─── Data to examine ───
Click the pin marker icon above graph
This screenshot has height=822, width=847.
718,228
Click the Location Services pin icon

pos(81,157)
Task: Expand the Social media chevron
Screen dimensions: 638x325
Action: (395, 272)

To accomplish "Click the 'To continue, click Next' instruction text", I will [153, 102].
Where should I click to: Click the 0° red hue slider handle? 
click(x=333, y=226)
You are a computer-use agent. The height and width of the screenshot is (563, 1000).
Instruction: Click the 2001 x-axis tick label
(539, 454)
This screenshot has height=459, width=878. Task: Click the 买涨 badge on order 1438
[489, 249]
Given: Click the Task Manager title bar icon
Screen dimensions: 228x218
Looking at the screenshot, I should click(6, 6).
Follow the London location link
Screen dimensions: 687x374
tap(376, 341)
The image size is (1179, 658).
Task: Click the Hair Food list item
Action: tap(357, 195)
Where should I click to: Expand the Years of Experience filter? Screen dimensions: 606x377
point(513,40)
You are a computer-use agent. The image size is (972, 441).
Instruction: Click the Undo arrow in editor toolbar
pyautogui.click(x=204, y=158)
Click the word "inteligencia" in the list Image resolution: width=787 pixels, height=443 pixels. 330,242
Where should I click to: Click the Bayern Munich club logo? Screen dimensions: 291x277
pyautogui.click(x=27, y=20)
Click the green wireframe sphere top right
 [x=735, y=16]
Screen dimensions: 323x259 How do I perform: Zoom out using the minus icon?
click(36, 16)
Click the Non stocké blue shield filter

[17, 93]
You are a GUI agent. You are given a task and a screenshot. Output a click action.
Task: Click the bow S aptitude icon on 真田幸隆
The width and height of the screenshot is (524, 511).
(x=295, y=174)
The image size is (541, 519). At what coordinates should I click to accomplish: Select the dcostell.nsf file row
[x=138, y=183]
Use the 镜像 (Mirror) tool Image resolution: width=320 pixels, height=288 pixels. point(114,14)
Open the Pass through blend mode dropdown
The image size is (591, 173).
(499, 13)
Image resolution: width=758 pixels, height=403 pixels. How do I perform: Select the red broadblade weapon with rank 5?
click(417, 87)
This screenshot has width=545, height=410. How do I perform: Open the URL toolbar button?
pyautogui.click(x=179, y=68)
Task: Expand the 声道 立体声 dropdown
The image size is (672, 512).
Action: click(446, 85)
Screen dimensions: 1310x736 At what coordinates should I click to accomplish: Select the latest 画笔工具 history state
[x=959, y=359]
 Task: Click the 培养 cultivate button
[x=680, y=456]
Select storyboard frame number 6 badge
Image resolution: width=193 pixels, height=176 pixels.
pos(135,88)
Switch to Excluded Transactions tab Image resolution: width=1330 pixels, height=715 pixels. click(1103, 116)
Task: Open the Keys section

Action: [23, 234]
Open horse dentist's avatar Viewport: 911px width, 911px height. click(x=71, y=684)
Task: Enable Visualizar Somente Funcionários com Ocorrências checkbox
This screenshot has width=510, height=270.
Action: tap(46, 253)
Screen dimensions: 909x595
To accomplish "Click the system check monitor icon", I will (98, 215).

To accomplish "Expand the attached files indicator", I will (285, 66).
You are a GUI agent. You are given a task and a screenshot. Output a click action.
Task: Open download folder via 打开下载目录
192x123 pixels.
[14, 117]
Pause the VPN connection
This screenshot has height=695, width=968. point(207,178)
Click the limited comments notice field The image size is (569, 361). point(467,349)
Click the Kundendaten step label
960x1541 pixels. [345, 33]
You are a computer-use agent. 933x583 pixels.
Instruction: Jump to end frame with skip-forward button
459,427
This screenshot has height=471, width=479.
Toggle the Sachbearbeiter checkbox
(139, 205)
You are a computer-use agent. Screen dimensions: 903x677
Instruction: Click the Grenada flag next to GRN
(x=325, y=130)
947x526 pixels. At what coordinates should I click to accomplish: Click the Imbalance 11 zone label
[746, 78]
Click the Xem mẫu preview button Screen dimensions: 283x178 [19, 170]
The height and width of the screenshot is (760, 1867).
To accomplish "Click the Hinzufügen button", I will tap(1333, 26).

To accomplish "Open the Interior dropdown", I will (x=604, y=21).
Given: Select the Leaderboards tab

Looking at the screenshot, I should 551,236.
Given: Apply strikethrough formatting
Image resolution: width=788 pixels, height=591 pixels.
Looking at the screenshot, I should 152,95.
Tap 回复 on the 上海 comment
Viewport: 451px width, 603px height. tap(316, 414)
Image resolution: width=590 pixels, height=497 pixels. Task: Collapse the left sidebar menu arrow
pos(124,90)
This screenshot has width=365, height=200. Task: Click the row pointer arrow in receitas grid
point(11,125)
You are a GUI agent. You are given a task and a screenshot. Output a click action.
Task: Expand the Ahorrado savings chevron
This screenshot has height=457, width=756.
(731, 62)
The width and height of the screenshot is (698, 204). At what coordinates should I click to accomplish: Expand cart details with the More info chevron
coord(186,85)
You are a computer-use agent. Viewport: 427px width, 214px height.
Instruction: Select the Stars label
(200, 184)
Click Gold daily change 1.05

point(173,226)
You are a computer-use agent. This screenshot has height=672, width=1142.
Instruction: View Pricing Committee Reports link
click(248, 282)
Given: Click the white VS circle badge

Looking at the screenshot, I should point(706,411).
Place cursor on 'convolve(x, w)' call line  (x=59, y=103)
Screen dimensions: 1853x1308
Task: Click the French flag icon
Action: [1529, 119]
───
__Exercise aim__
Tell how many lines in the listing include the string "will", and write nothing but that number.

__Written response__
5